Using strategic list management to maximise collections


Many consumers and businesses today face a precarious balancing act between covering basic living/operating costs and paying debts, especially as they know that when unforeseen circumstances occur, those carefully laid plans can be thrown completely out of kilter, leading to debts spiralling out of control.

For contact centre managers entrusted with maximising the efficiency and effectiveness of a collections contact centre, this represents an ongoing challenge.  In order to maximise efficiency and effectiveness, they must devise strategies and structure payment arrangements that focus not only on collecting monies owed but also on the individual circumstances of debtors - taking into account who owes what, as well as their propensity to pay, both now and in the future.

Effectively calculating the likelihood of repayment requires managers to employ a host of indicators from credit bureau scores to risk scoring models, information captured from past customer interactions and environmental variables that may cause a person to stop paying.   Knowing that a person lives in an area recently hit by a natural disaster, or knowing that a person is consistently 90 days late, for example, can be key business intelligence that provides insight into what is likely to happen next, helping creditors better assess and manage overall risks.

When it comes to gauging business process efficiency, metrics such as talk times, after-call work or wrap times, penetration rates, and monies collected per hour can be invaluable.  Gauging the effectiveness of the collections process, on the other hand, can be a lot more difficult.

Effectiveness is all about managing the metrics of the collections centre in the context of overall business and financial goals. And as the collections process evolves, more and better effectiveness measures are being brought to bear, including promise-to-pay kept percentages, roll rates and cure rates. 

List management strategies, aided by use of the right tools and technologies, can play a vital role in delivering effective operations by ensuring that accounts representing the highest risk to the collections process are targeted with the right collections treatment.  Five factors are crucial in delivering successful modern list management strategies:

1. Compliance with key business goals: Collections strategies must take into account key business goals such as greater agility, increased productivity, more streamlined processes, lower operational costs, business continuity, compliance with legislation, security, customer-specific business goals, and so on.

2. Flexibility: List management strategies should use techniques to automatically change workload assignments based on contact list quality, risk, and probability of contact. When determining the best contact times for a given level of staff and other resources, they should also have the built-in flexibility to make dynamic changes based on triggers, such as time of day, calling list penetration rate, hit rates, risk assignments, and agent resource availability.

3. An holistic view: Given that collections groups often operate from multiple locations, modern strategies must deliver a holistic view of operations in order to sharpen competitive edge, promote best practices, drive efficiency gains, and achieve profitability goals throughout the enterprise. 

4. Centralised control: The ability to develop, execute, and manage enterprise-wide contact strategies from a single source in real time is another increasingly important factor. This will eliminate intra-company collection silos and resolves many of the technical issues surrounding disparate contact centres with multiple technologies and collection approaches.

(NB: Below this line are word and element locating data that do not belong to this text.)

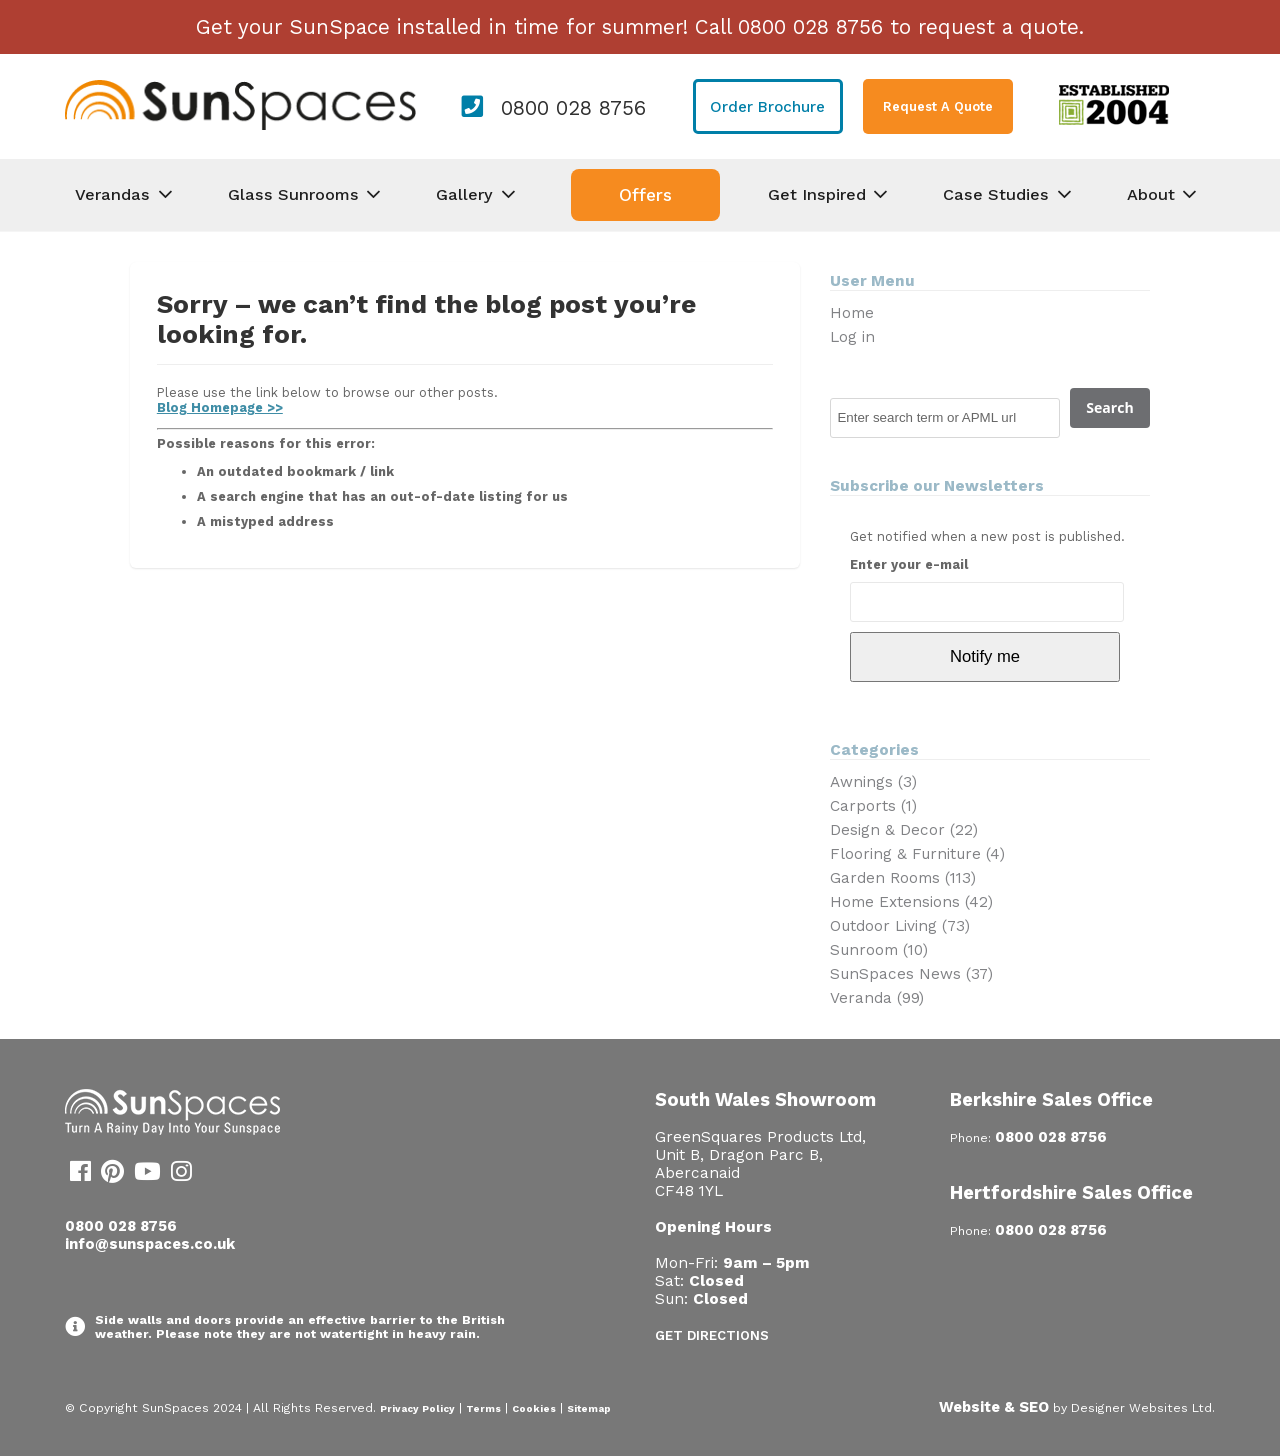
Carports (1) (873, 806)
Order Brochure (767, 107)
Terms (483, 1408)
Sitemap (589, 1408)
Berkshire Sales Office (1051, 1099)
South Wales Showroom (765, 1099)
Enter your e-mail (909, 564)
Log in (852, 337)
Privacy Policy (417, 1408)
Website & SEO (994, 1407)
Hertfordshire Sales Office (1071, 1192)
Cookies (534, 1408)
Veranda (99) (877, 998)
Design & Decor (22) (904, 830)
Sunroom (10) (879, 950)
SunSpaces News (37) (911, 974)
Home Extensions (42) (911, 902)
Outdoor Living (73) (900, 926)
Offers (645, 195)
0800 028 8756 (573, 108)
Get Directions (712, 1335)
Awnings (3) (873, 782)
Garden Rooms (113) (903, 878)
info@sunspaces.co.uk (150, 1244)
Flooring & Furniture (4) (917, 854)
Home (852, 313)
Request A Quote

5. Segmenting debtors according to risk level:  In centres with large volumes of early-stage account records, low-risk or infrequent debtors who may simply need a payment reminder as a result of losing an account statement, or because of an oversight, must be identified and handled appropriately (e.g. they may require no more than a reminder notice or an outbound call scripted with a voice self-service system to capture payment information). This will help automate early-stage collection efforts as well as free up collections agents to work on 'riskier' accounts. 

It's an approach with its roots in strategic business process management.  Risk management techniques will identify which customers are more likely to make payments or set up payment arrangements; while the ability to dynamically change account and list segmentation in real time, to adapt to trends and patterns within specific list sectors, and to react to environmental factors that may impact contact rates within specific lists (e.g., weather events, regional contact patterns) will ensure that customer contact strategies are more effective.